A global survey of people with schizophrenia in 27 different countries has suggested they are more likely to experience discrimination by those closest to them than employers or officials.
The survey, which was compiled by Kings College, London, quizzed 730 respondentsfrom countries in Western and Eastern Europe, as well as India, Malaysia and the US.
Twenty-five people in each country deemed to be sufficiently representative were questioned in face-to-face interviews and were asked to evaluate their treatment across a range of fields from personal relationships to purchasing insurance or taking out a bank loan.
Nearly half (43%) reported negative treatment by relatives and friends after diagnosis while approximately a third (29%) said they had encountered problems when seeking or keeping a job.
The survey, which was published in The Lancet this week, also found that anticipation of discrimination was higher than the actual experience of it.
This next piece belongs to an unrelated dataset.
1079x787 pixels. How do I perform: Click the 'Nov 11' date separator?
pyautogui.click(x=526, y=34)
For example more than 60% of respondents had expected to be discriminated against to some degree when it came to seeking work but fewer than 30% actually experienced negative treatment.
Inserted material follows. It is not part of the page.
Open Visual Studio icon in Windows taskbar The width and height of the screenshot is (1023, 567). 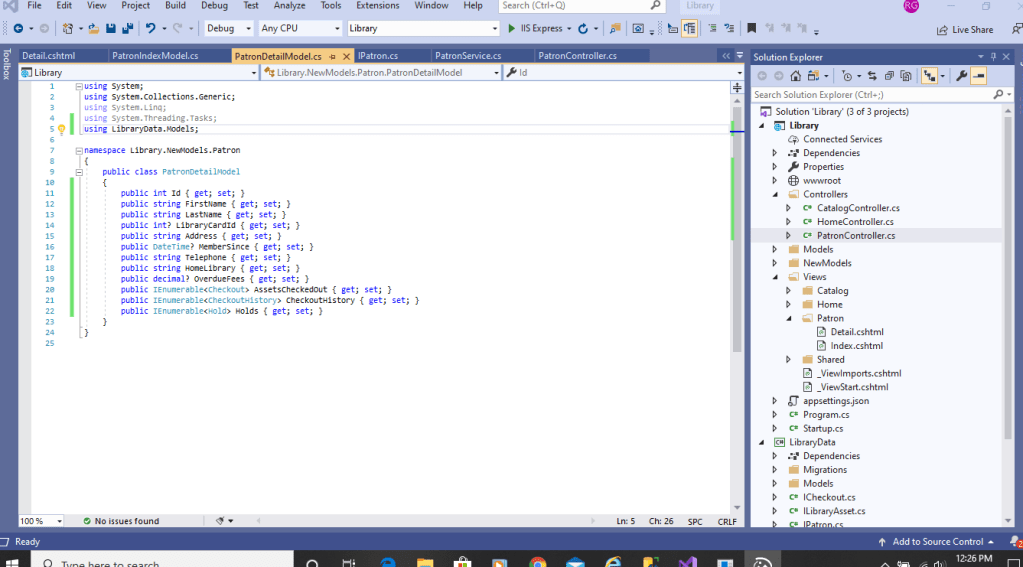coord(687,562)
Commenting on this aspect of the study Professor Graham Thornicroft, lead author of the report, said that a problem of the gulf between expectations and reality meant many people with schizophrenia do not even try looking for work in the first place.
He suggested employers need to do more to show they can accommodate people with mental health problems “but it’s not just a question of more legislation”.
Overall researchers discovered that the experiences of respondents were remarkably consistent across the world.
“Attitudes have to change as all the research shows it’s people’s responses to those with mental health problems which can make dealing with the condition a lot harder,” said Professor Thornicroft.